→ **DOCUMENT EXCERPT**
━━━━

Figures
Abstract
Background
The role of liver resection for non-colorectal, non-neuroendocrine, non-sarcoma (NCNNNS) metastases is ill-defined. This study aimed to examine the oncologic outcomes of liver resection in such patients.
Methods
A retrospective analysis of liver resection for NCNNNS metastases was performed at two large centers. Liver resection was offered selectively in patients with stable disease. Oncologic outcomes were examined using the Kaplan-Meier method.
Results
Fifty-two patients underwent liver resection for NCNNNS metastases. Overall 5-year survival was 58%. Five-year survival was 85% for breast metastases, 66% for ocular melanoma, 83% for other melanomas, 50% for gastro-esophageal metastases, and 0% for renal cell carcinoma metastases. A contemporary colorectal liver metastasis cohort had a survival of 63% (p=0.89).

━━━━

→ **SUPPLIED INFORMATION**
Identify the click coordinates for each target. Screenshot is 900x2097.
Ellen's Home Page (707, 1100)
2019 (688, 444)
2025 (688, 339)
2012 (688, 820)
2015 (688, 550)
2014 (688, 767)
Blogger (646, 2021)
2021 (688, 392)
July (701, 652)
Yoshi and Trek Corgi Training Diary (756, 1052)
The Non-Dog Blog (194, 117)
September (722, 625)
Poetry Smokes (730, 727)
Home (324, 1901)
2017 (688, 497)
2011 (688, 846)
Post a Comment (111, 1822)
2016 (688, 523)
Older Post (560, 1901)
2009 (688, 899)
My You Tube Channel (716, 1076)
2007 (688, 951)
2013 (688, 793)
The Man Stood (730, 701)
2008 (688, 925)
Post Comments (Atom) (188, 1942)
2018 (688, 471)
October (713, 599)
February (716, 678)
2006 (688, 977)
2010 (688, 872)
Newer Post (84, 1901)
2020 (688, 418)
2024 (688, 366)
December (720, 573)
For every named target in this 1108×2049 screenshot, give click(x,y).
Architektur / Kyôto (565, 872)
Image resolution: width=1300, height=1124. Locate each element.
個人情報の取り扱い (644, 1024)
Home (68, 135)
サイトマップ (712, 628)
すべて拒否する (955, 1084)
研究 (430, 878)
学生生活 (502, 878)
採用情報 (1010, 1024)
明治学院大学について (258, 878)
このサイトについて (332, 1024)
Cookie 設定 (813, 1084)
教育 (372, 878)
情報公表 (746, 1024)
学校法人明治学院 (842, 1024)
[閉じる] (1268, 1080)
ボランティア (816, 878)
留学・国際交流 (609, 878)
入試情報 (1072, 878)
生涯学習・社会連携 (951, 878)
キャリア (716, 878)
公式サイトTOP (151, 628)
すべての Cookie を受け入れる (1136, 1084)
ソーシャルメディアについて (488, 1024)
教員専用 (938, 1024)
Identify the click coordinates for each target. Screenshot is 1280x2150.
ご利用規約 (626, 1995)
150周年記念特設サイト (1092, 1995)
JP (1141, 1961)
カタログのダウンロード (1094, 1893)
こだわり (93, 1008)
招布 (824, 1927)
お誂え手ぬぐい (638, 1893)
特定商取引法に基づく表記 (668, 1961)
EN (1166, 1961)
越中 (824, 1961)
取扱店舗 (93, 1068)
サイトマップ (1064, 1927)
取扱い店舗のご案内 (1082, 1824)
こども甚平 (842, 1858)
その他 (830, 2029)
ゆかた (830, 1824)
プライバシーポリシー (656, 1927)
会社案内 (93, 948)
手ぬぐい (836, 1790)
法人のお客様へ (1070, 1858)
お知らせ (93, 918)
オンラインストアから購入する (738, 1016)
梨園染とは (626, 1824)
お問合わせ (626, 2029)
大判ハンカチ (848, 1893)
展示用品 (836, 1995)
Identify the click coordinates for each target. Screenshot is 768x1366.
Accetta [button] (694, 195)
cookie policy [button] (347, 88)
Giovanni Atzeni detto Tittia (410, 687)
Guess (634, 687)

━━━━

→ **EXPLORE THE MATERIAL**
A. Decide whether each statement agrees with the abstract on liver resection. Answer yes or no for each one, and quote the words from the abstract that settle it.
(i) The analysis drew on patients from two large centers.
(ii) Five-year survival was higher for ocular melanoma than for other melanomas.
(iii) Fifty-two patients had liver resection for NCNNNS metastases.
B. Resume the abstract on liver resection for NCNNNS metastases, starting after its final sentence.
The rows come from a different source than the abstract on liver resection.

→ **RESPONSES PER TASK**
A.
(i) Yes: "A retrospective analysis of liver resection for NCNNNS metastases was performed at two large centers."
(ii) No: "66% for ocular melanoma, 83% for other melanomas"
(iii) Yes: "Fifty-two patients underwent liver resection for NCNNNS metastases."

B.
Conclusions
Liver resection is an effective option in the management of selected patients with NCNNNS metastases which have been deemed stable. Five-year survival rates were comparable to that of a contemporary cohort of patients with colorectal liver metastases in carefully selected patients. Further, larger studies are required to help identify potential prognostic variables and aid in decision-making in this heterogeneous population.
Citation: Martel G, Hawel J, Rekman J, Croome KP, Bertens K, Balaa FK, et al. (2015) Liver Resection for Non-Colorectal, Non-Carcinoid, Non-Sarcoma Metastases: A Multicenter Study. PLoS ONE 10(3): e0120569. https://doi.org/10.1371/journal.pone.0120569
Academic Editor: Yi-Hsiang Huang, National Yang-Ming University, TAIWAN
Received: November 11, 2014; Accepted: January 23, 2015; Published: March 26, 2015
Copyright: © 2015 Martel et al. This is an open access article distributed under the terms of the Creative Commons Attribution License, which permits unrestricted use, distribution, and reproduction in any medium, provided the original author and source are credited
Data Availability: All relevant data are within the paper.
Funding: The authors have no support or funding to report.
Competing interests: The authors have declared that no competing interests exist.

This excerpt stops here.